**Exercise objective**
Copy out all the lines of the data precisely, omitting any pictures.

**Provided records**
━━━━━━━━

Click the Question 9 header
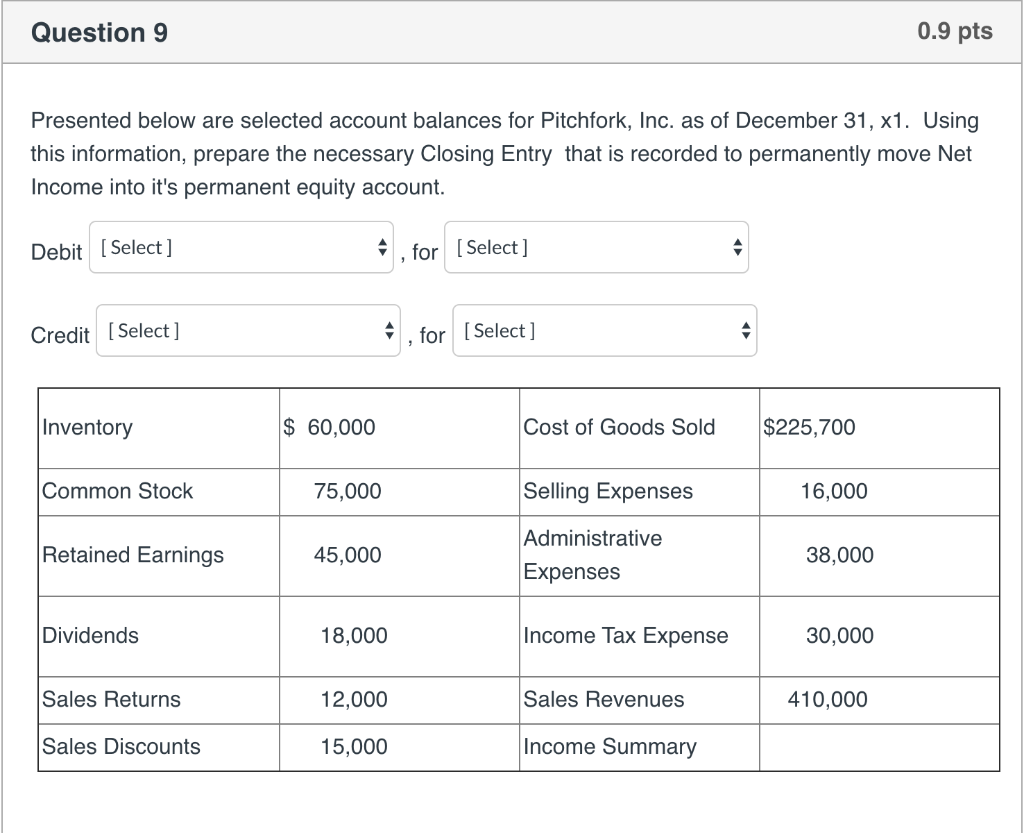[99, 32]
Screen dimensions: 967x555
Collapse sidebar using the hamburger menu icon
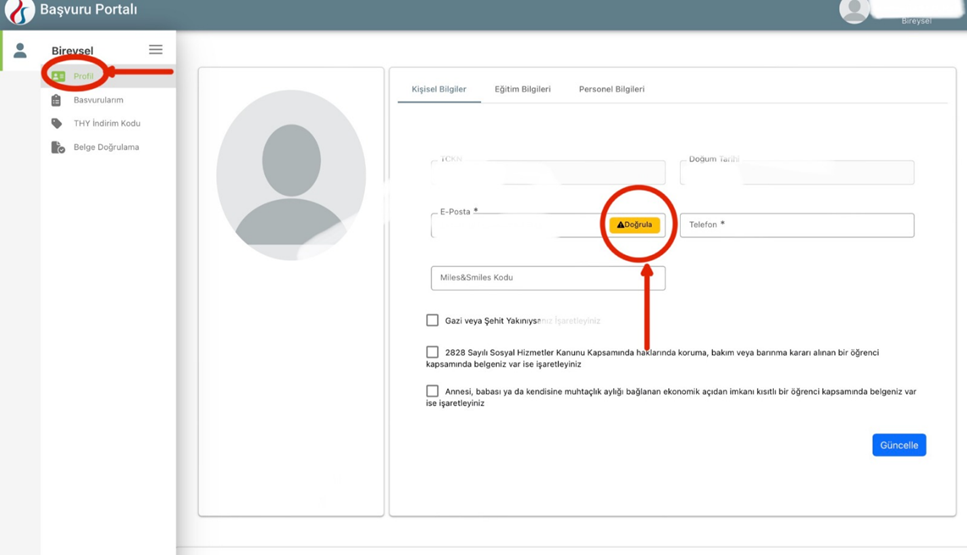[155, 49]
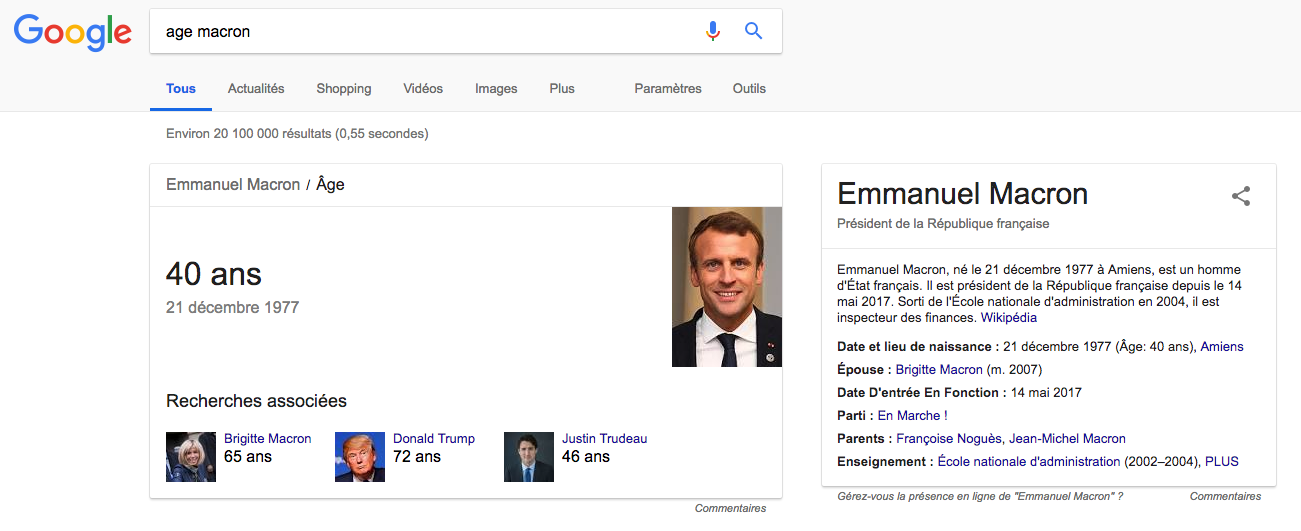The width and height of the screenshot is (1301, 531).
Task: Open Donald Trump thumbnail photo
Action: (360, 457)
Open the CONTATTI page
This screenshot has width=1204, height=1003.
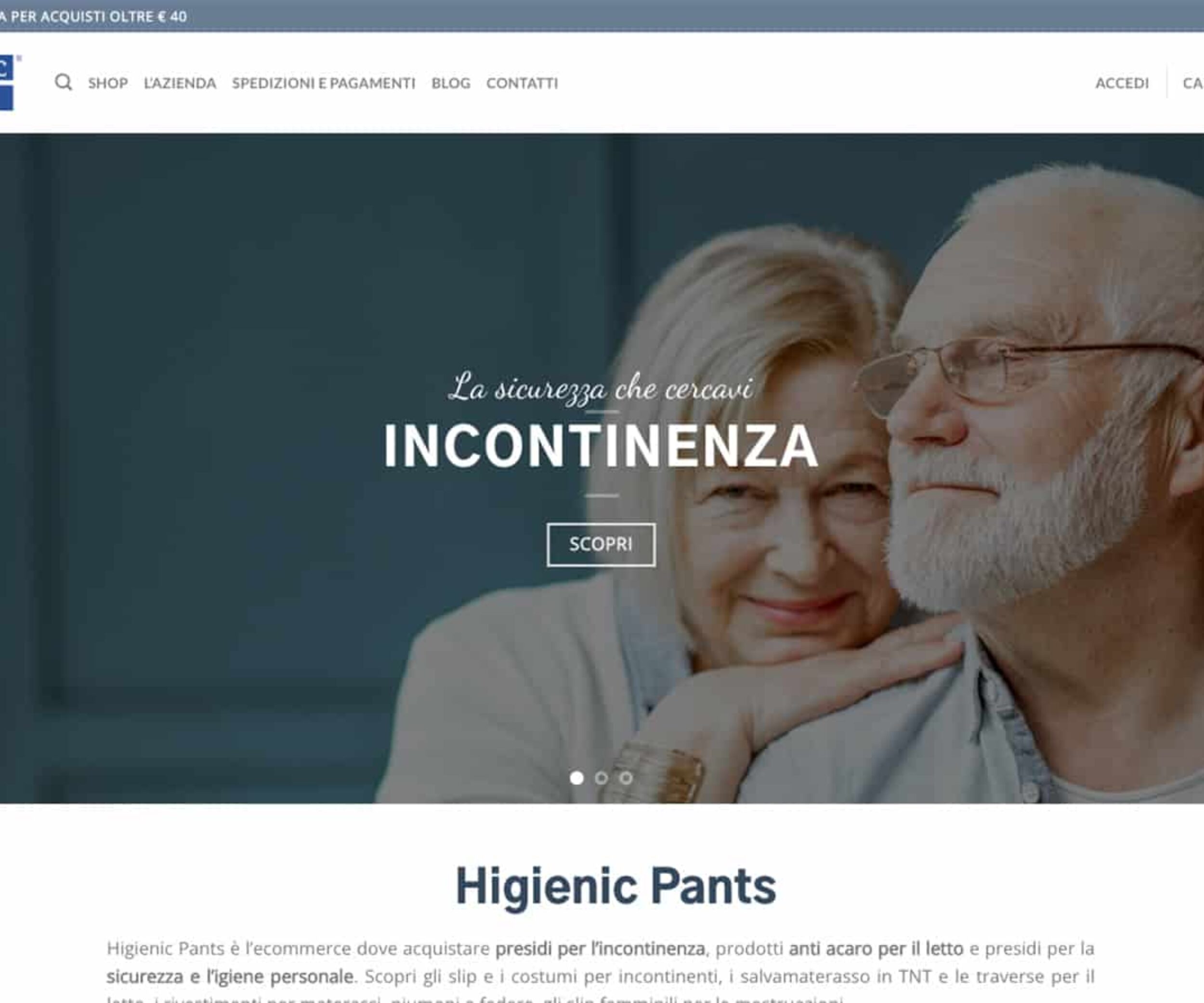pyautogui.click(x=522, y=84)
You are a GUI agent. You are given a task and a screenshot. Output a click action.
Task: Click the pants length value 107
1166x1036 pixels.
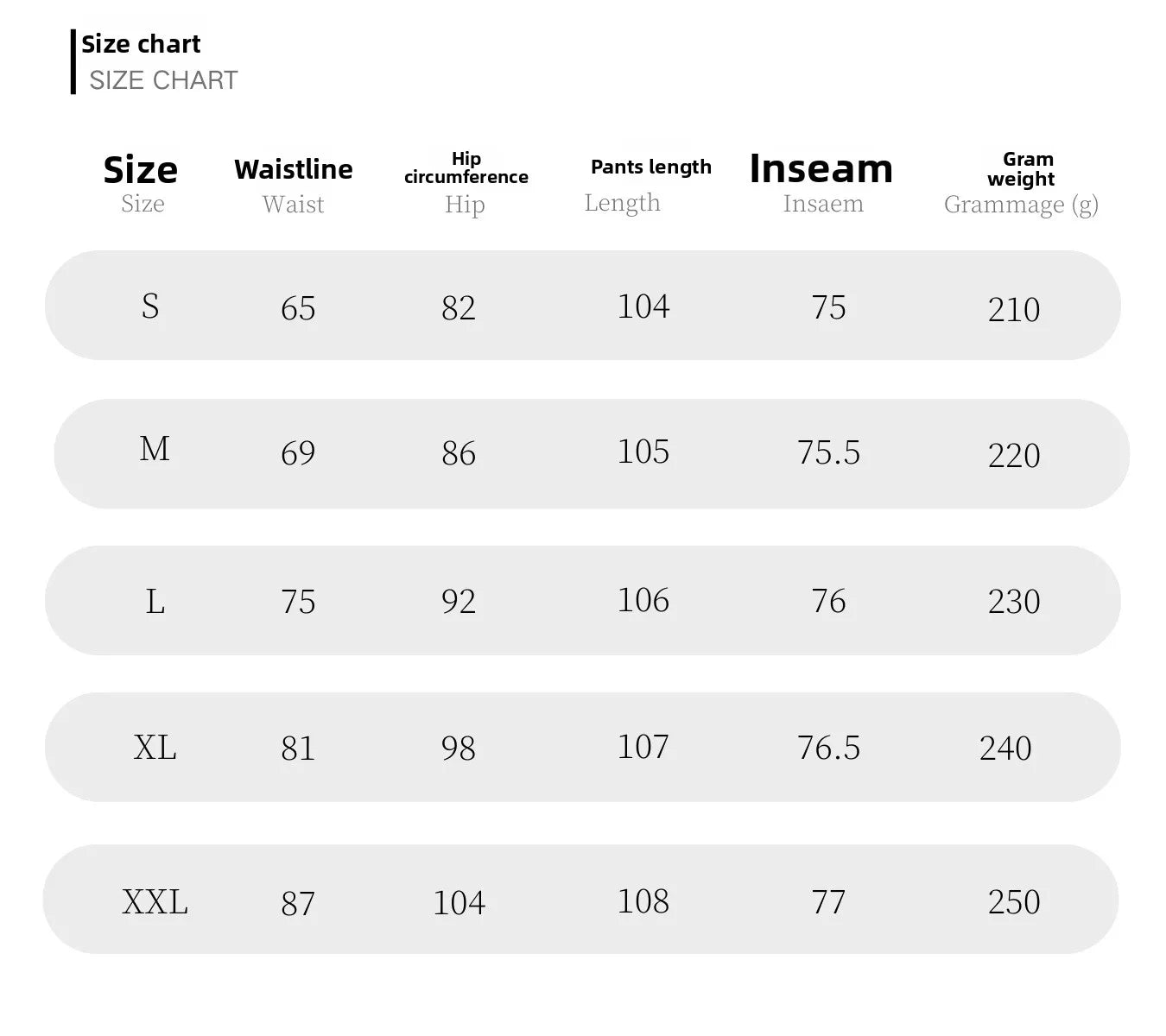coord(643,747)
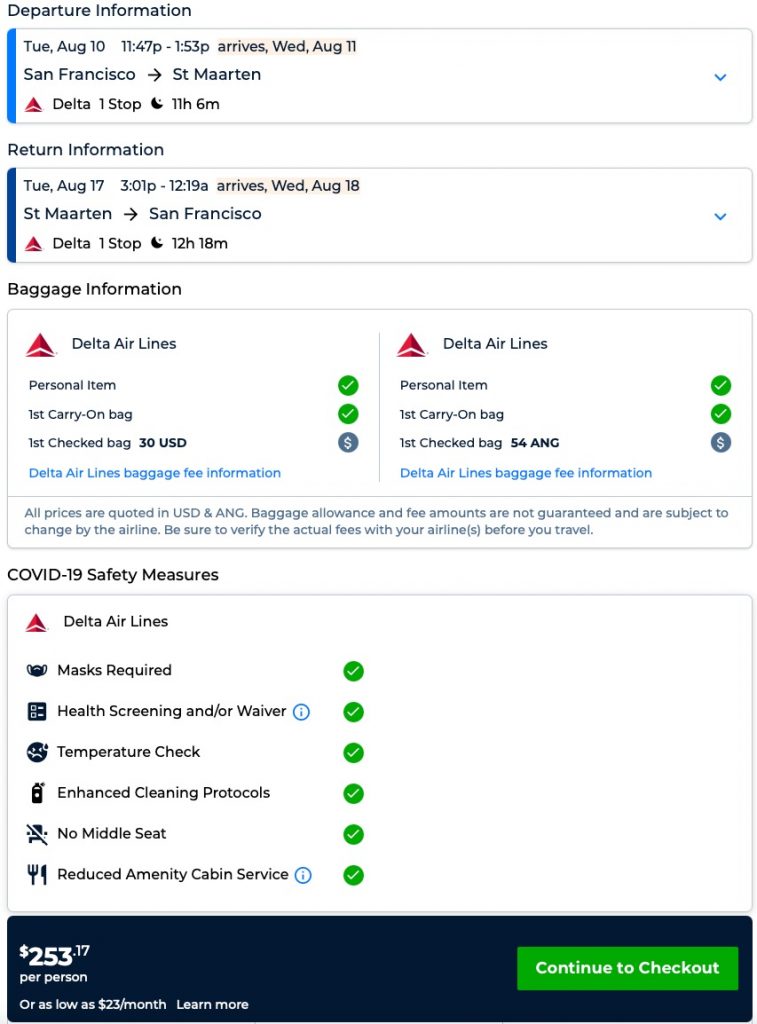The height and width of the screenshot is (1024, 757).
Task: Click Learn more about monthly payments
Action: pyautogui.click(x=212, y=1004)
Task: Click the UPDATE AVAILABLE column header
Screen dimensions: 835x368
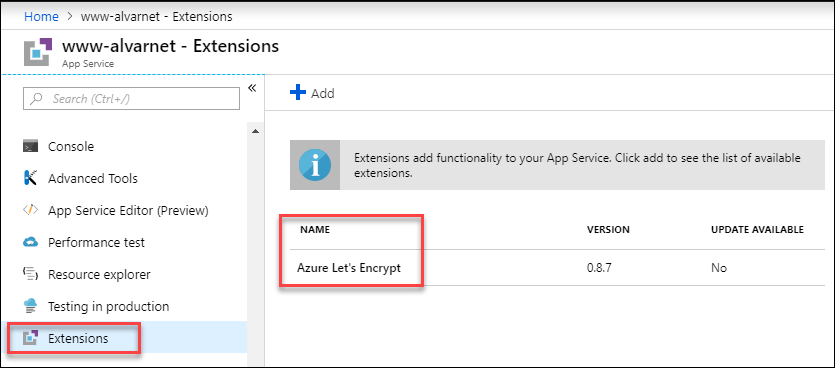Action: (757, 230)
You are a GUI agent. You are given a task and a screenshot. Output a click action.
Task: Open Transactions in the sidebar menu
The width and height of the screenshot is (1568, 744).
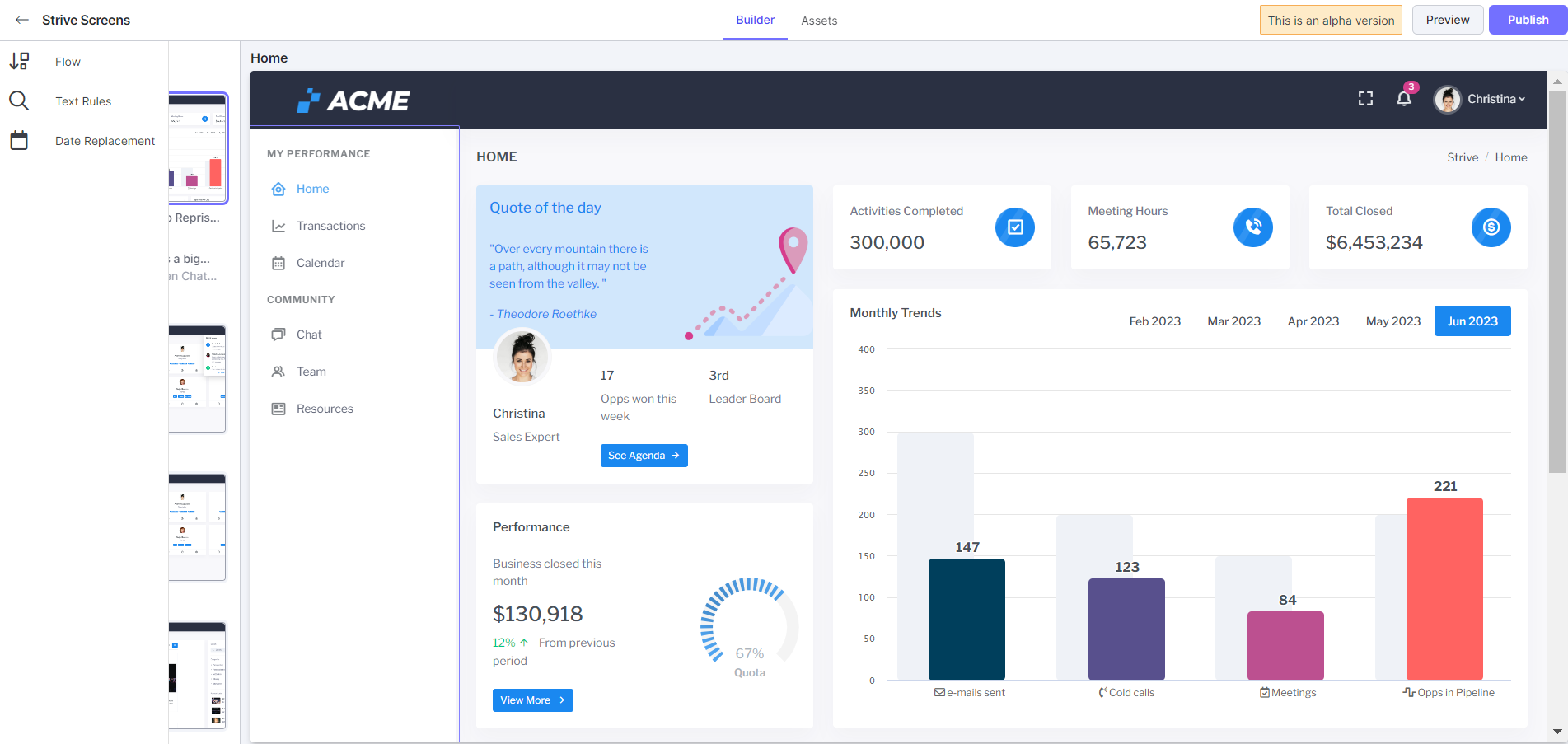[x=330, y=226]
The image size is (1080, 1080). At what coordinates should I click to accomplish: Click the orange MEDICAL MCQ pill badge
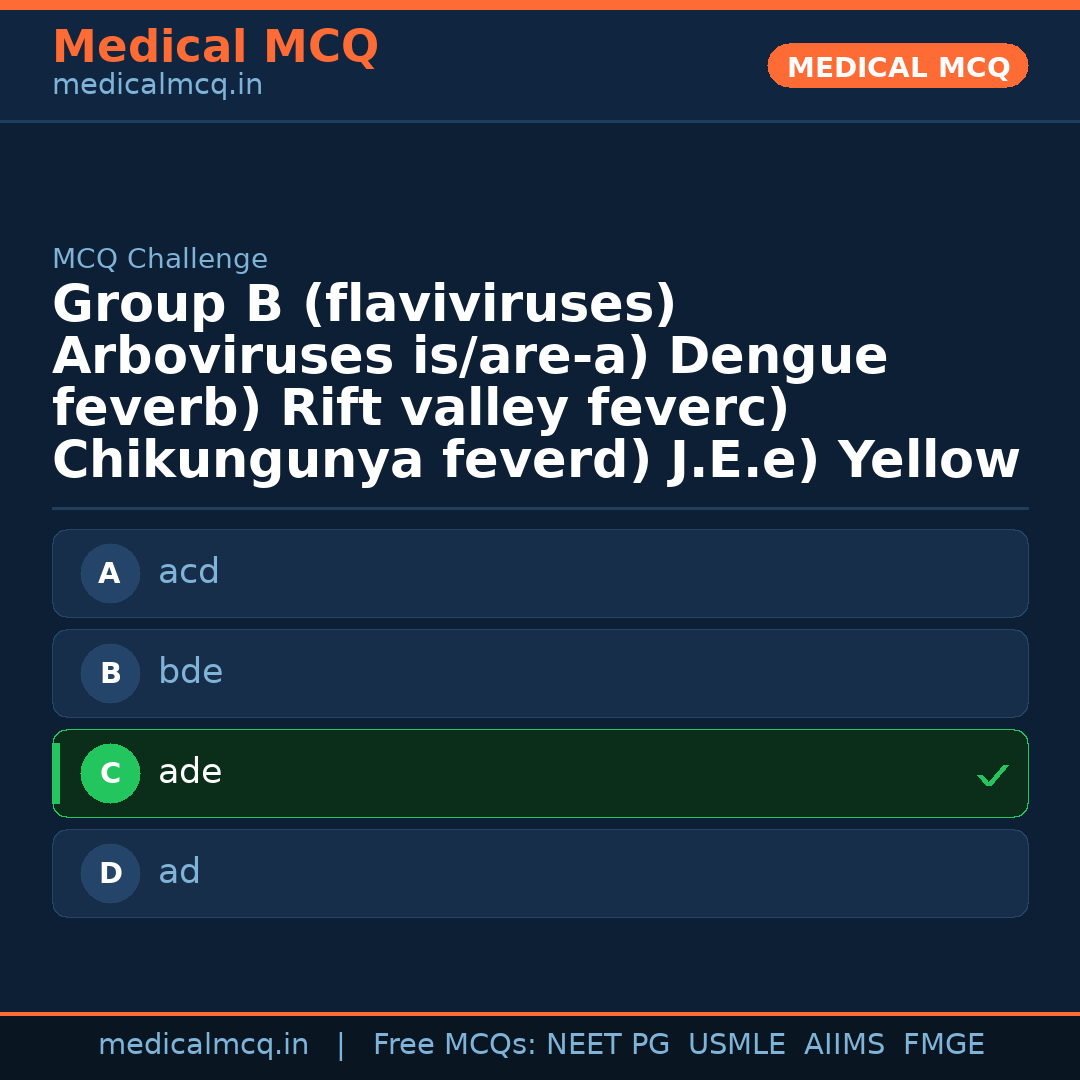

━━━━━━━━

**Task answer**
Click the Question 9 header
[99, 32]
Screen dimensions: 967x555
Collapse sidebar using the hamburger menu icon
[155, 49]
The width and height of the screenshot is (1301, 531).
Task: Open Donald Trump thumbnail photo
Action: (360, 457)
Open the CONTATTI page
This screenshot has width=1204, height=1003.
pyautogui.click(x=522, y=84)
You are a GUI agent. You are given a task and a screenshot. Output a click action.
Task: Click the pants length value 107
1166x1036 pixels.
coord(643,747)
The height and width of the screenshot is (1024, 757).
Task: Click Learn more about monthly payments
Action: pyautogui.click(x=212, y=1004)
Task: Click the UPDATE AVAILABLE column header
Screen dimensions: 835x368
Action: (757, 230)
You are a GUI agent. You are given a task and a screenshot. Output a click action.
Task: Open Transactions in the sidebar menu
The width and height of the screenshot is (1568, 744).
[x=330, y=226]
The image size is (1080, 1080). At what coordinates should I click to accomplish: Click the orange MEDICAL MCQ pill badge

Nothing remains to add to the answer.